Protein separation has been the most challenging issue of biochemists since the Antoine Franc ̧ois, comte de Fourcroy’s first attempts to isolate some proteins from plants by precipitation in 1789. Protein purification methods then developed simulta- neously with the deep understanding of the properties and the functions of proteins. One of the most important milestones in the history of protein purification is the development of ‘chromatography’ in 1903 by Tswett.1 Since then, various forms of chromatography have become a powerful and essential tool for the separation of biomolecules in combination with other techniques such as precipitation and ultracentrifugation or even by only itself.

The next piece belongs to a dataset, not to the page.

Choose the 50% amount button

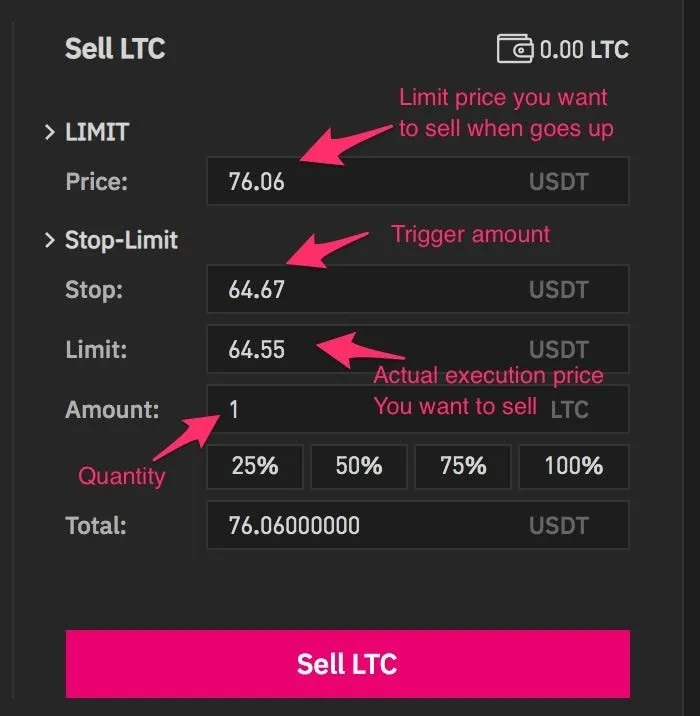pos(359,467)
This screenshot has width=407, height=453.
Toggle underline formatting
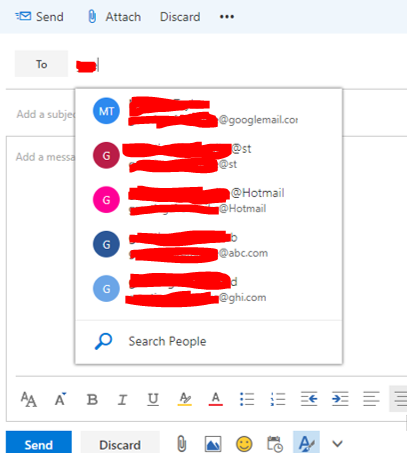click(153, 399)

Postgenomic world has driven some requirements and the need for the efficient protein separation tools has increased. Affinity chromatography, which uses a ligand that is specific for the target protein, still provides a higher level of selectivity than any other technique can provide.2 Proper choice of an affinity ligand within the set of ligands that could be classified as specific or functional (antibodies, lectins, etc.),3,4 biomimetic (dyes, de novo designed ligands, etc.),5,6 or structural (ion exchange, hydrophobic, metal chelate, amino acids, etc.)7–11 is directly related with the overall process efficiency and economy, and generally, the end use of the final product determines the selection criteria.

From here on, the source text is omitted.